TASK STATEMENT
What is needed is an exact transcription of every record, minus the pictures.

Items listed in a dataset
****************************************
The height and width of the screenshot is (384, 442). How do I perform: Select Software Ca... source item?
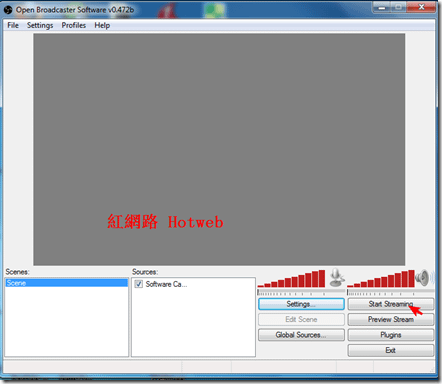(x=166, y=284)
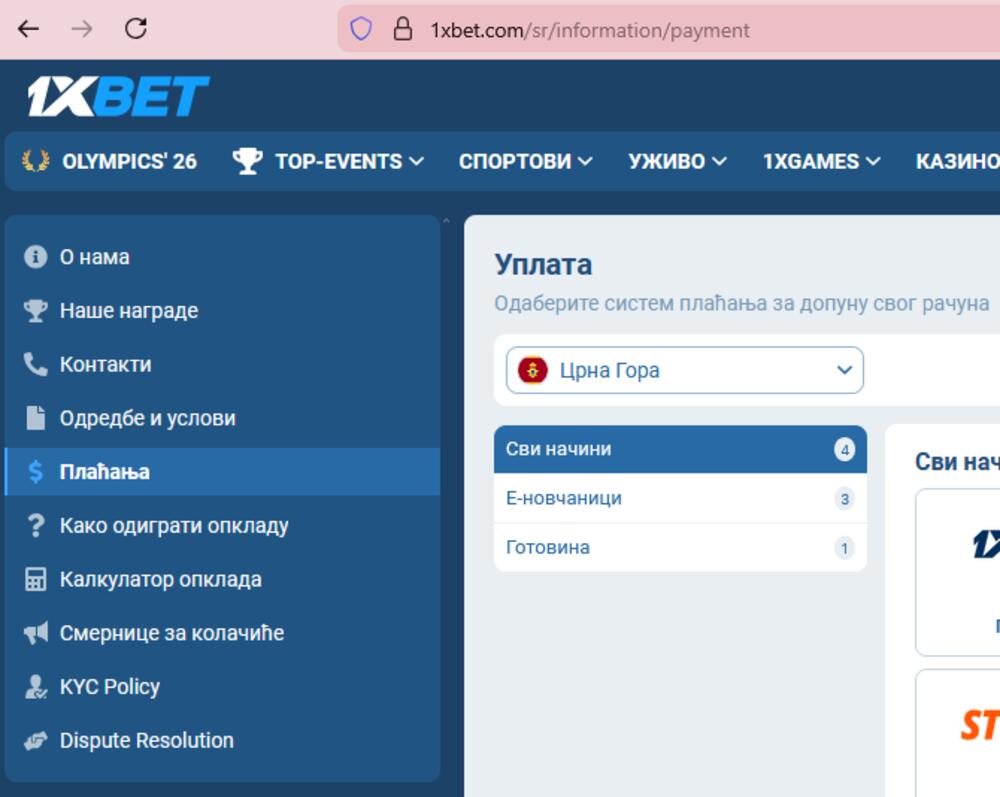This screenshot has width=1000, height=797.
Task: Expand the 1XGAMES dropdown menu
Action: pyautogui.click(x=821, y=161)
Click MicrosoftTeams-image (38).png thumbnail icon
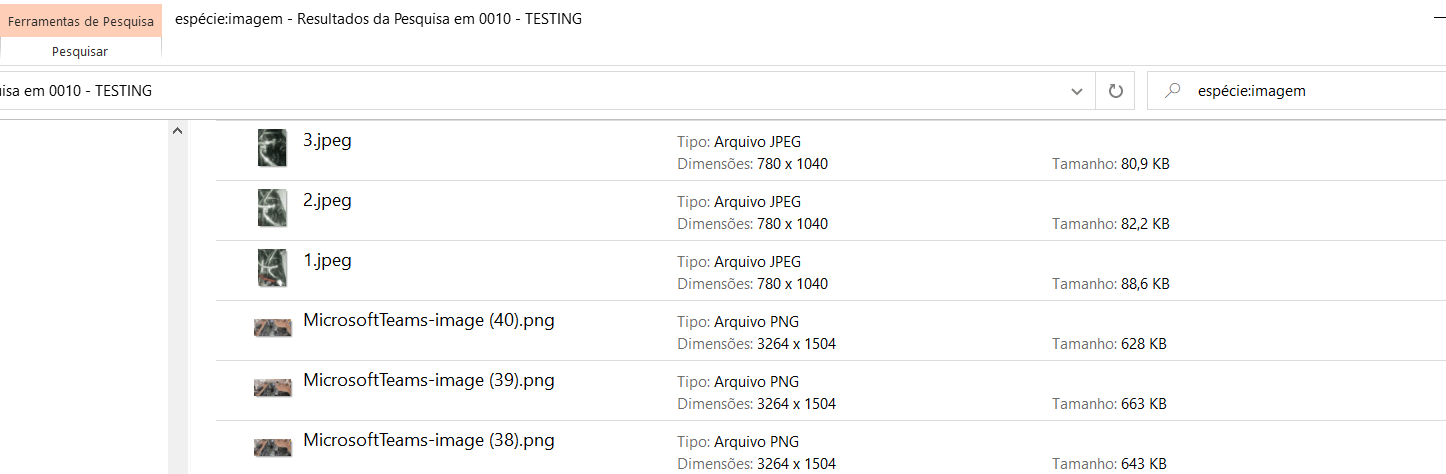This screenshot has height=474, width=1446. (272, 447)
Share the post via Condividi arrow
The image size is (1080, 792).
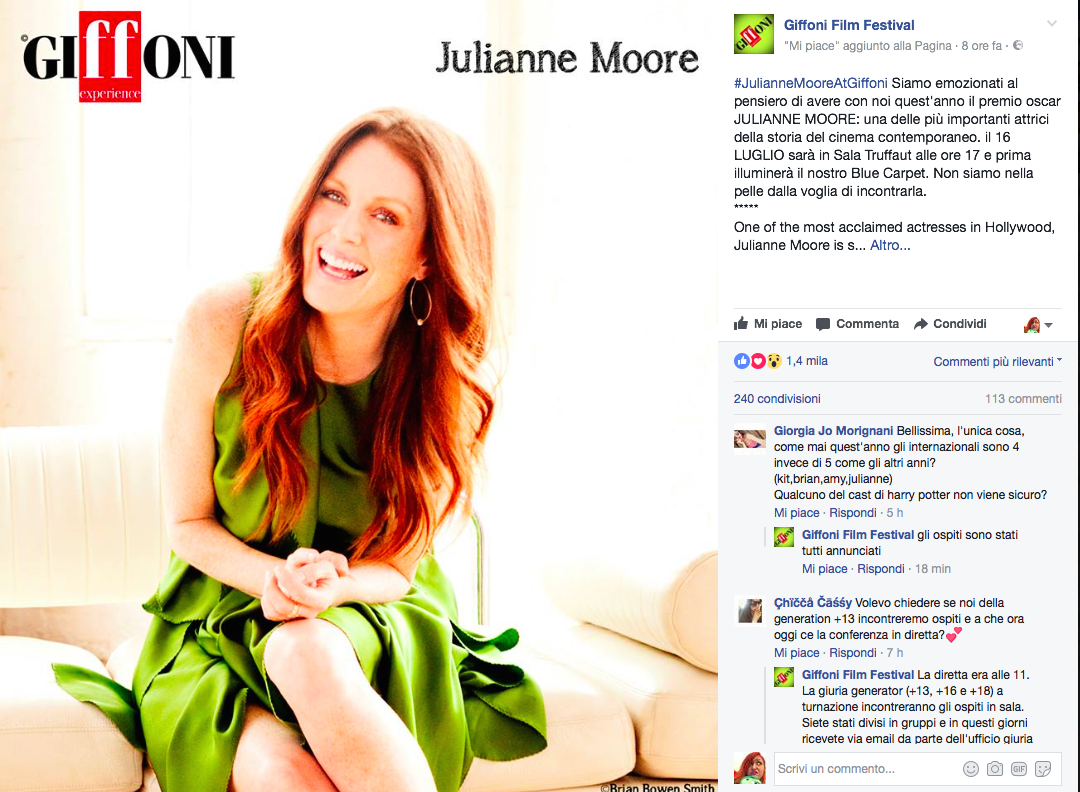(920, 324)
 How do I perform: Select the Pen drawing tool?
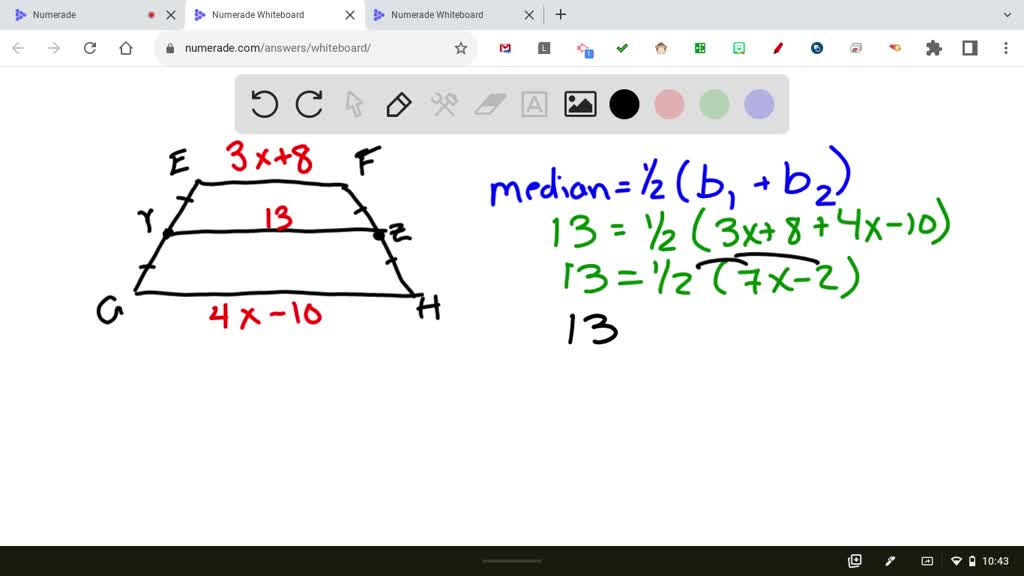[x=399, y=104]
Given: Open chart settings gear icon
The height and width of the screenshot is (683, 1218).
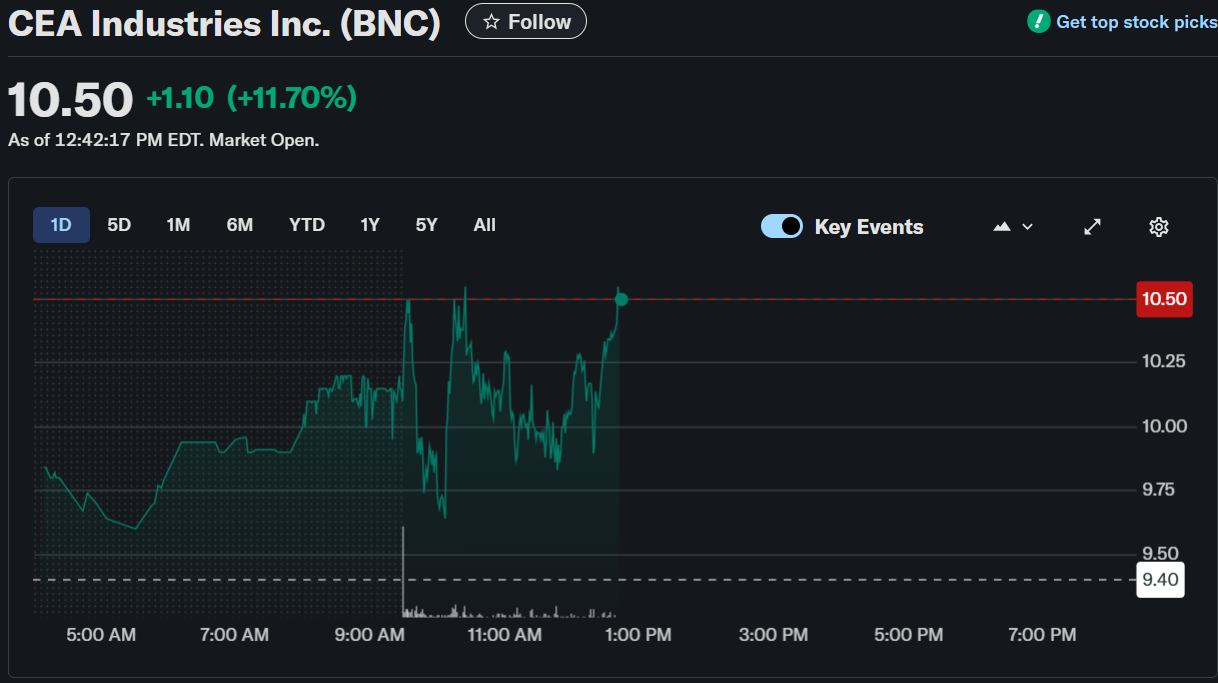Looking at the screenshot, I should pyautogui.click(x=1159, y=227).
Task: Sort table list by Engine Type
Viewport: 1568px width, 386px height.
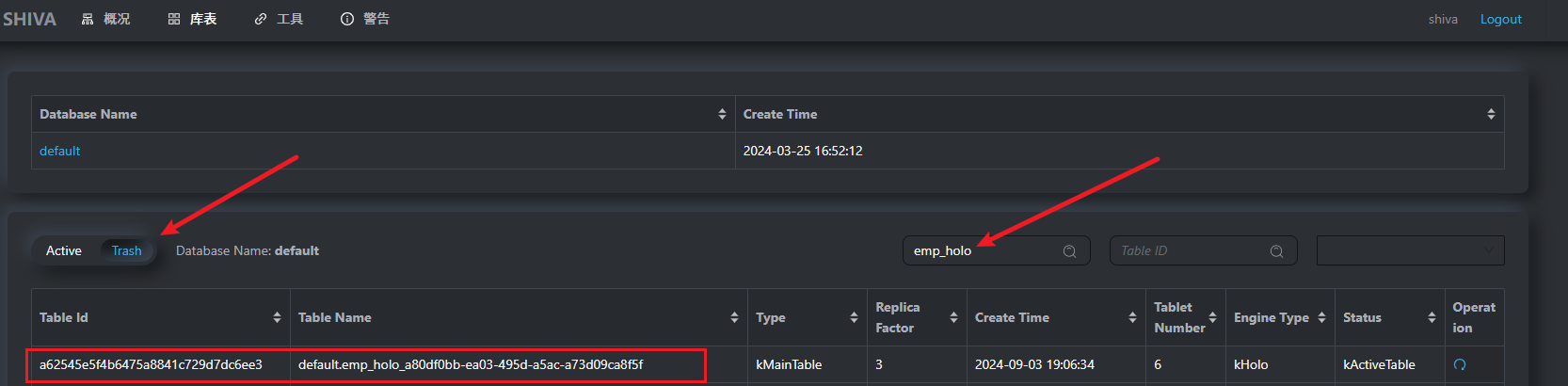Action: (x=1321, y=317)
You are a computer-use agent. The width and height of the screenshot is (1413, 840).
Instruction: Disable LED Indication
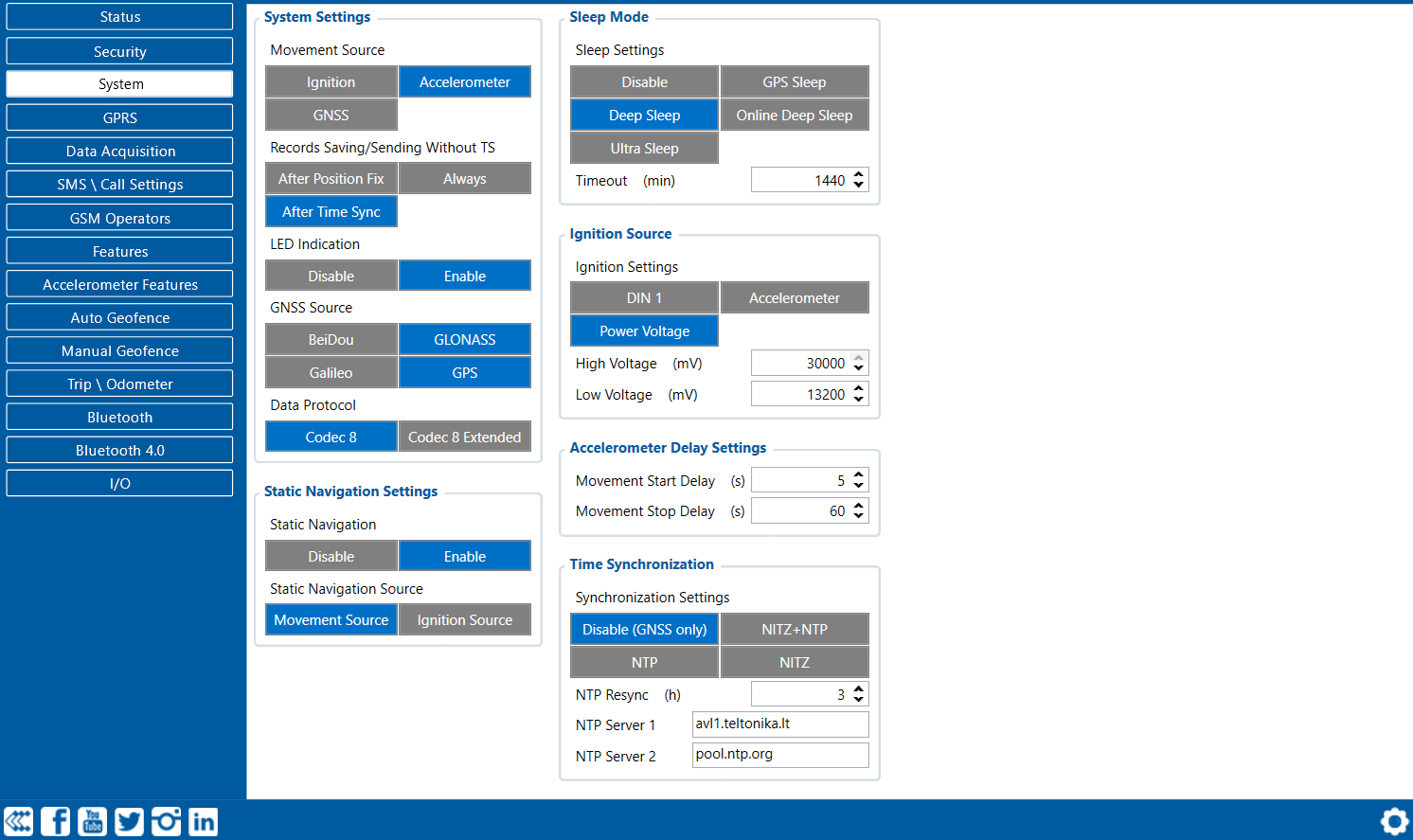point(331,277)
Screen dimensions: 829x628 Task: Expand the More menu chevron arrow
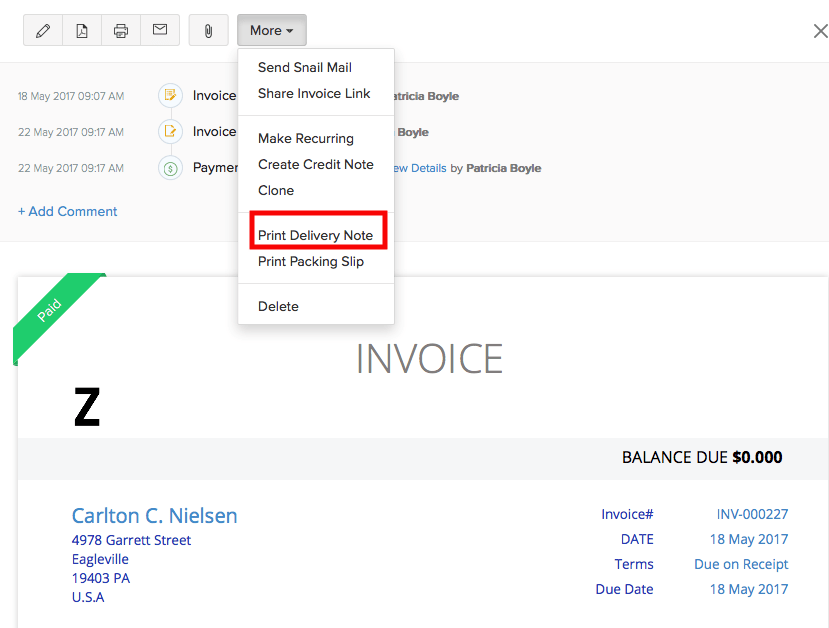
****************************************
RESULT FOR THIS TASK
The height and width of the screenshot is (384, 442). How do I perform: Select Software Ca... source item?
(x=166, y=284)
This screenshot has width=1000, height=797.
Task: Expand the 1XGAMES dropdown menu
Action: pyautogui.click(x=821, y=161)
Click MicrosoftTeams-image (38).png thumbnail icon
This screenshot has height=474, width=1446. (272, 447)
Share the post via Condividi arrow
The image size is (1080, 792).
(920, 324)
 How do I perform: Select the Pen drawing tool?
[x=399, y=104]
Given: Open chart settings gear icon
The height and width of the screenshot is (683, 1218).
Looking at the screenshot, I should pyautogui.click(x=1159, y=227).
Task: Sort table list by Engine Type
Viewport: 1568px width, 386px height.
Action: (x=1321, y=317)
You are a computer-use agent. The width and height of the screenshot is (1413, 840).
Instruction: Disable LED Indication
point(331,277)
Screen dimensions: 829x628 Task: Expand the More menu chevron arrow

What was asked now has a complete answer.